■ ARTICLE
———

Since there is little difference between white magic (science, falsely so called) and black magic, it seems that the name is a play on words describing 
the transition from the taboo and fear of black magic to mans (so called) enlightenment to knowledge gained through observation, experimentation, and the mortar of theory.
This marriage of two ideologies will eventually end in the destruction of mankind as being deceived by Satan in trying to get to heaven by some other means other than Jesus Christ who is the only Way.
The bottomless pit obviously is the mind or imagination of man being opened to create the means to get to heaven, by worm hole, star gate, matter transfer, jump to hyper-space, folding space, warp coil, etc. as seen in science fiction novels and movies.
It is interesting that the present LHC (Large Hadron Collider) created by the Cern Labs is working on researching inter dimensional travel. Could this be the creation of the door by which the locust arrive? Your guess is as good as mine.

Abaddon = Abba which is interpreted in Hebrew as "Father."

Abaddon = Addoni which is interpreted in Hebrew as "Teacher/Master."

Hence, this is the exact opposite of the definition of God the father, who is by definition Master and Lord of all, but who seeks to be as a father with a heart of compasion for his children. Satan on the other hand tries to come as one who is a familiar (familiar spirit) but only wants to be ones master to destroy, kill and steal.
I hope this helps in your understanding, and may God Bless You.

----------


## Nefer7

Hello to every member of the forum.

As to Abbadon: It was mentioned in Milton's Paradise Regained as an Angel of Death.----------------------------------------------------------------

----------


## weltanschauung

yeah, but in in milton's paradise lost, abaddon, the "angel of death" is also the messiah.
so, is jesus abaddon, the angel of the abyss? thats what the jehovah witnesses profess.
and if jesus is abaddon, who is also identified with satan, jesus is satan?
jesus is also said to be jehovah personified, so there it is, god is satan.
man, is christianism intentionaly misleading or what?

----------


## Nefer7

It depends of how it is interpreted. Abbadon is the Hebrew name of Apollion (Destroyer-Book of Revelation) and in ancient Jewish tradition it was used for part of Sheol (underworld) or Gehenna , in charge of its bottomless pit.

In the Old Testament was the valley below Jerusalem where idolatry was practiced (II Kings 23:10 Jeremiah 19:6) and where offals were later slowly burned

----------


## shawnnweed

I wrote a book called Abbadon. Few have read it. In my book he was a highlevel demon 13 feet tall, black and red, yellow eyes with the tusks of a pig protruding from his lower jaw. He lead a group of demons and attacked and destroyed nearly all mankind in exchange for ruling over hell for 1000 years. God promised not to destroy the world by flood, this time he destroyed it by fire. my e-mail address is shawnnweed at hotmail dot com if you would like to read it. It's 270 pages and take place in the near future 2057.

———

■ WHAT YOU NEED TO DO
a - Can you reproduce the forum thread about Abaddon word for word, starting at "yeah, but in" and ending at "god is satan."?
b - Could you carry the forum thread about Abaddon forward from its final sentence?

■ RAW DATA

———

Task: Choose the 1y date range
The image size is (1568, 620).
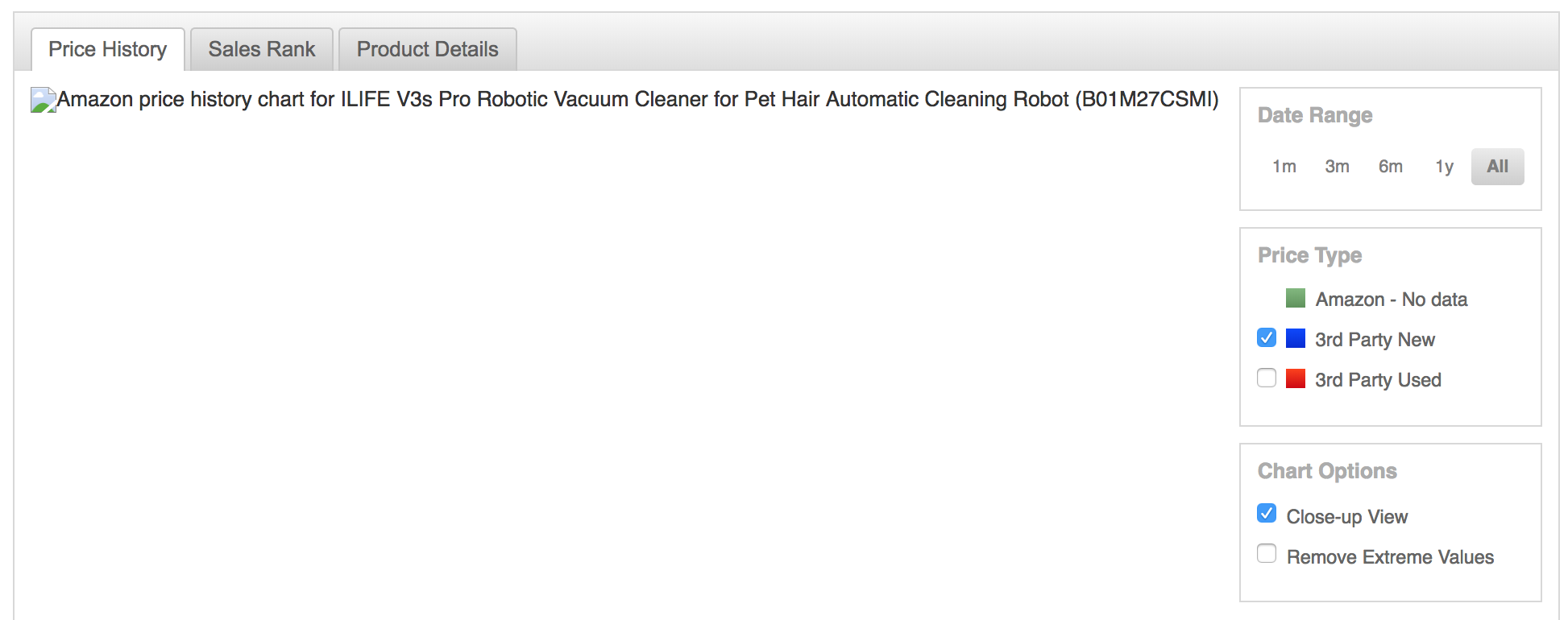Action: (x=1444, y=167)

———

■ THE ANSWERS
a -
yeah, but in in milton's paradise lost, abaddon, the "angel of death" is also the messiah.
so, is jesus abaddon, the angel of the abyss? thats what the jehovah witnesses profess.
and if jesus is abaddon, who is also identified with satan, jesus is satan?
jesus is also said to be jehovah personified, so there it is, god is satan.

b -
----------


## The Atheist

> I wrote a book called Abbadon. Few have read it. In my book he was a highlevel demon 13 feet tall, black and red, yellow eyes with the tusks of a pig protruding from his lower jaw. He lead a group of demons and attacked and destroyed nearly all mankind in exchange for ruling over hell for 1000 years. God promised not to destroy the world by flood, this time he destroyed it by fire. my e-mail address is shawnnweed at hotmail dot com if you would like to read it. It's 270 pages and take place in the near future 2057.


Outstanding! I'll have a look, I love demonic literature.

As far as I can tell, Abbadon is always claimed by the Dark Side - he is like Satan, a fallen angel, and as yet unredeemed.

As if he'd ever seek to be. Destroyer of souls, eater of minds.

Demon.

----------


## blazeofglory

> I wrote a book called Abbadon. Few have read it. In my book he was a highlevel demon 13 feet tall, black and red, yellow eyes with the tusks of a pig protruding from his lower jaw. He lead a group of demons and attacked and destroyed nearly all mankind in exchange for ruling over hell for 1000 years. God promised not to destroy the world by flood, this time he destroyed it by fire. my e-mail address is shawnnweed at hotmail dot com if you would like to read it. It's 270 pages and take place in the near future 2057.


Seem to be intersting in fact

----------


## Hadian

Abbadon is not really dark or light if you think about it, with out death and destruction there can be no rebirth and no new beginnings. Also could it be possible Abbadon is indeed a woman and not a man because that would be an interesting idea all angels and demons are said to be male not one is sited to be female.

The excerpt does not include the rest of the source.